━━ SOURCE EXTRACT ━━

How can I move all folders in a directory to subdirectories based on their value? - regex

A legacy web application I've inherited control over seems to have hit the maximum number of subdirectories in a folder on my web server. Whenever an article is created in the system, it's static content is placed in a subdirectory of the document root matching the pattern /uploads/story/{STORY_ID}/. But now the system is unable to create any new directories in the /uploads/story/ folder.
I'd like to address this in 2 steps, but I'm not sure how to run the necessary linux commands to achieve this. Would you be able to help?
As a temporary fix to buy me more time to implement a better directory structure, I'd like to archive the static content of all stories with a STORY_ID of less than 1000. These should be moved from /uploads/story/ to /uploads/story_archive/.
I'll change the upload path to be /uploads/story/{THOUSANDS}/{STORY_ID}/ in the code, but will need to be able to move all folders within /uploads/story/ into this format. e.g. /uploads/story/65312/ would become /uploads/story/65/65312/. How can I do this?
Edit
Fixing (1) was as simple as running:
$ cd /path/to/uploads/
$ mkdir story_archive
$ for i in {1..999}; do mv story/$i story_archive/; done

Given that you are sure /uploads/story/* will give you a number in the * part, you can do the following (Note: backup the whole thing just in case):
# update this based on your actual directory
path_to_fix=/uploads/stories
# move the directories out of the way so they don't get mixed up
mv $path_to_fix $path_to_fix/../temp
mkdir $path_to_fix > /dev/null 2>&1
# get all directories to be moved
dirs=$(ls $path_to_fix/../temp)
# for each of them
for d in $dirs; do
# get the basename, which is store_id
id=$(basename $d)
# divide by 1000
sub=$((id / 1000))

━━━

- _DESCRIPTION OF THE TASK_
Edit the thread by reproducing everything from "A legacy web" down to "the /uploads/story/ folder." with "document root" changed to "web root". The records come from a separate source unrelated to the thread.

━━ EXTRACTED DATA ━━

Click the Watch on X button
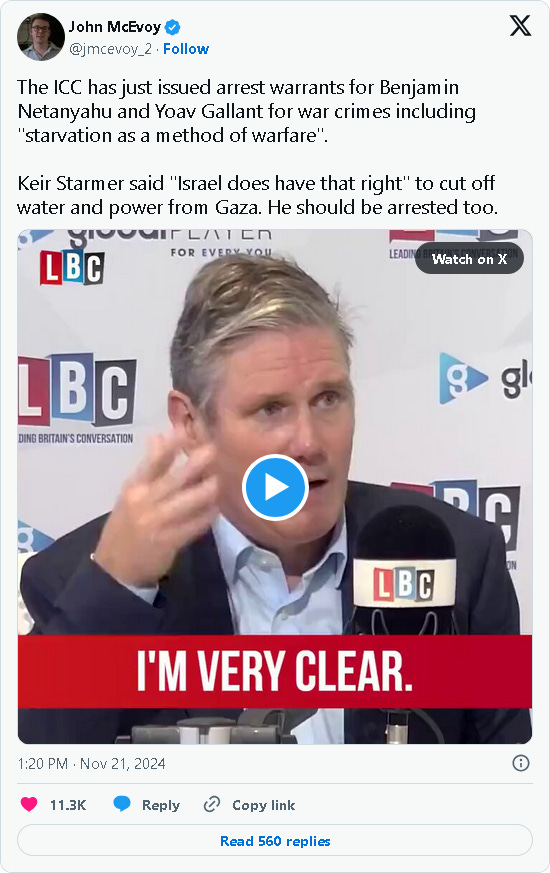 pyautogui.click(x=469, y=259)
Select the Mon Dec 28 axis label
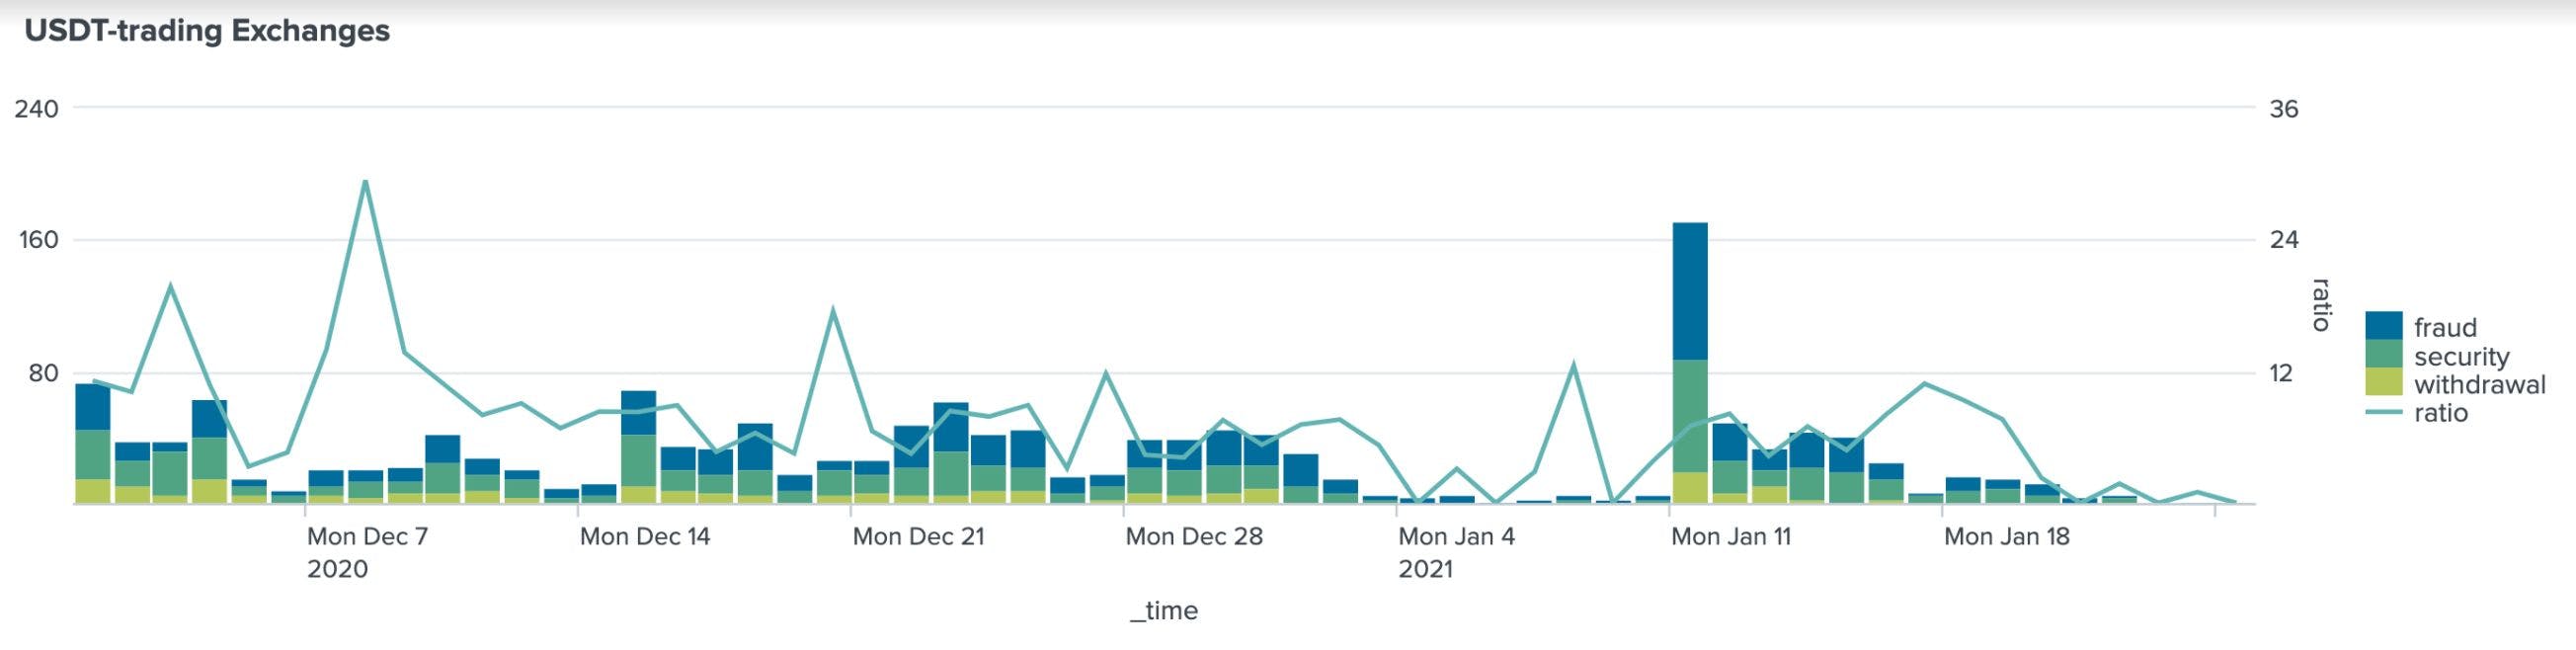Screen dimensions: 2576x650 pyautogui.click(x=1194, y=537)
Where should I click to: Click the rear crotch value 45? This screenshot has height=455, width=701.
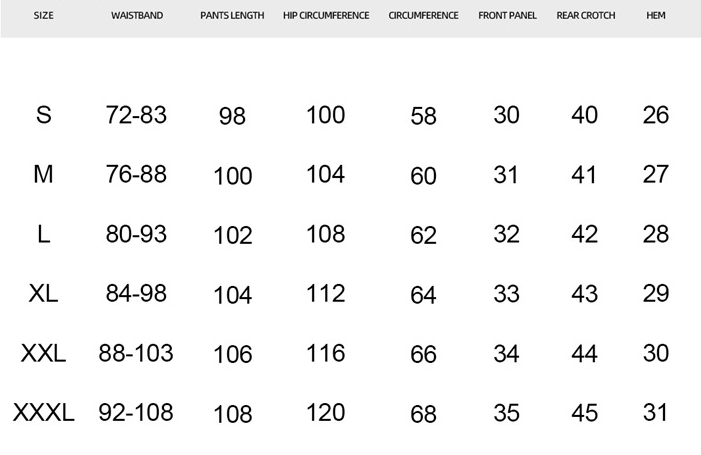[585, 413]
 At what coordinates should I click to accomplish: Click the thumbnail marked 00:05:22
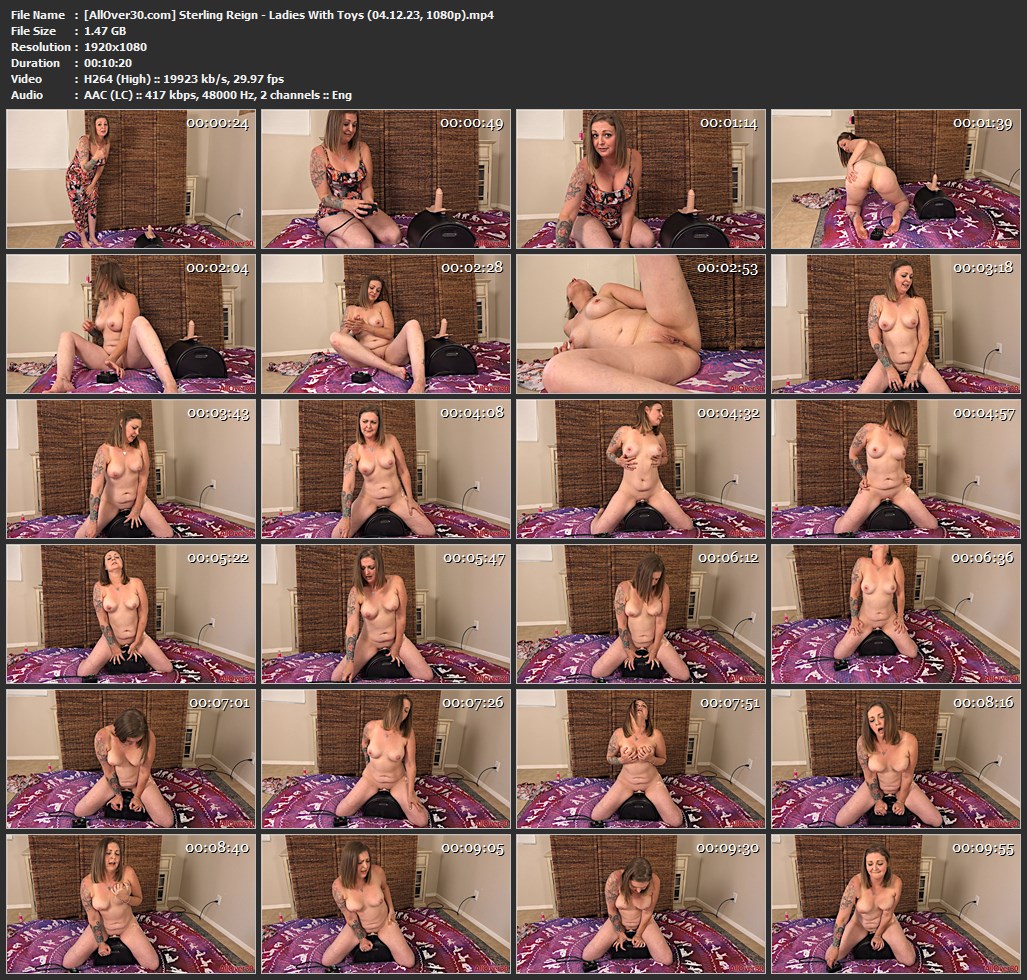point(132,614)
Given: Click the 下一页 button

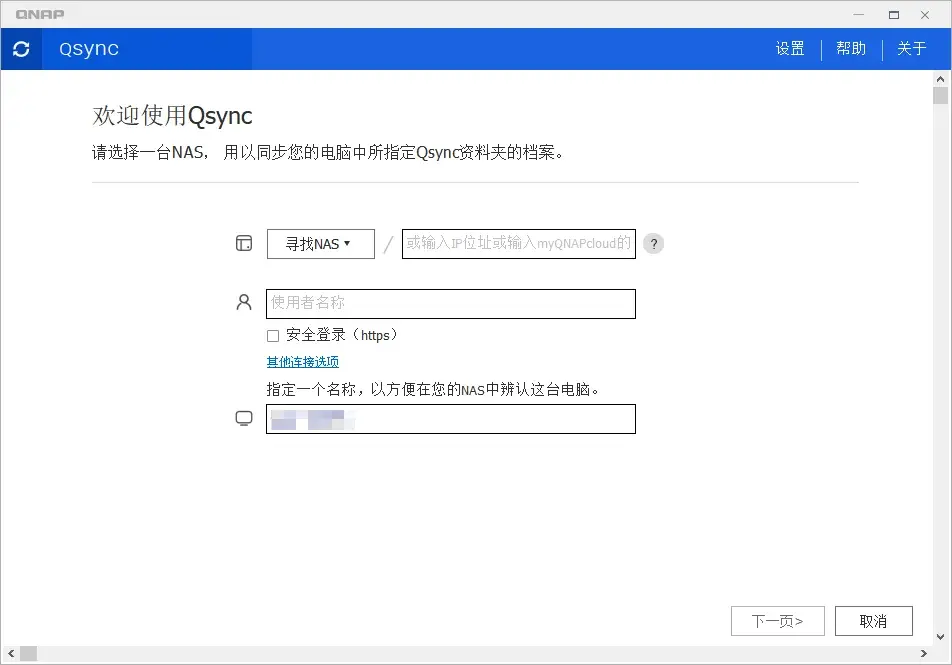Looking at the screenshot, I should click(x=778, y=620).
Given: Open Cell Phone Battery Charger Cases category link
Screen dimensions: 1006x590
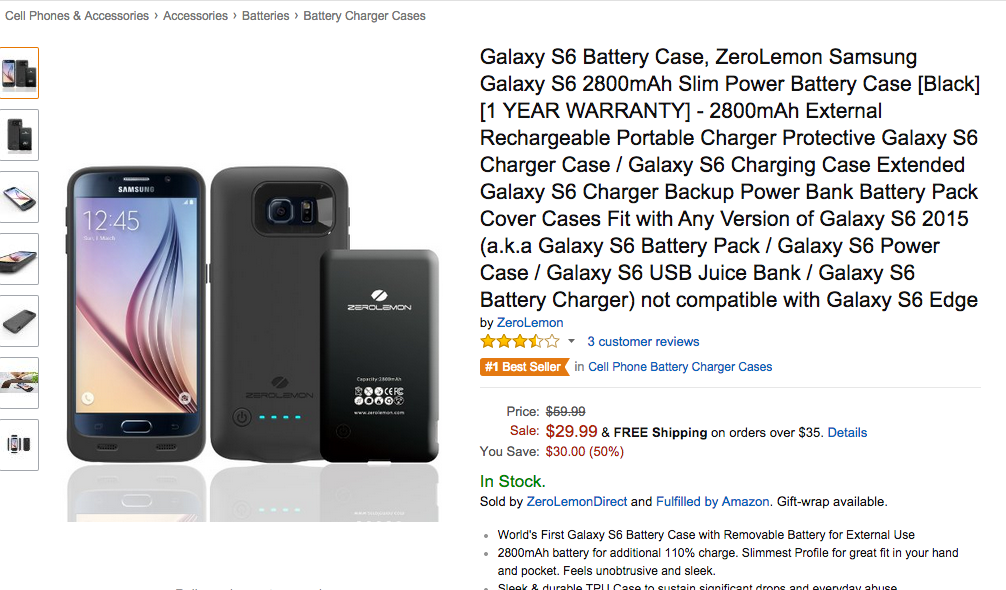Looking at the screenshot, I should coord(680,367).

━━━

- _PROBLEM SOLUTION_
A legacy web application I've inherited control over seems to have hit the maximum number of subdirectories in a folder on my web server. Whenever an article is created in the system, it's static content is placed in a subdirectory of the web root matching the pattern /uploads/story/{STORY_ID}/. But now the system is unable to create any new directories in the /uploads/story/ folder.